• EXERCISE: Your task is to retype all of the records below with complete accuracy.

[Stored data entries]
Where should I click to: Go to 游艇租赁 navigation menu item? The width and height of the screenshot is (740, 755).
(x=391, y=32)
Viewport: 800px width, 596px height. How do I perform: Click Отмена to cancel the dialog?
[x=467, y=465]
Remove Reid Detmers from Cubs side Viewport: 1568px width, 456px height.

• RESPONSE TO THIS EXERCISE:
Where should I click to: Go to 游艇租赁 navigation menu item? The width and height of the screenshot is (740, 755).
(x=391, y=32)
Viewport: 800px width, 596px height. How do I perform: Click Отмена to cancel the dialog?
[x=467, y=465]
Remove Reid Detmers from Cubs side Viewport: 1568px width, 456px height.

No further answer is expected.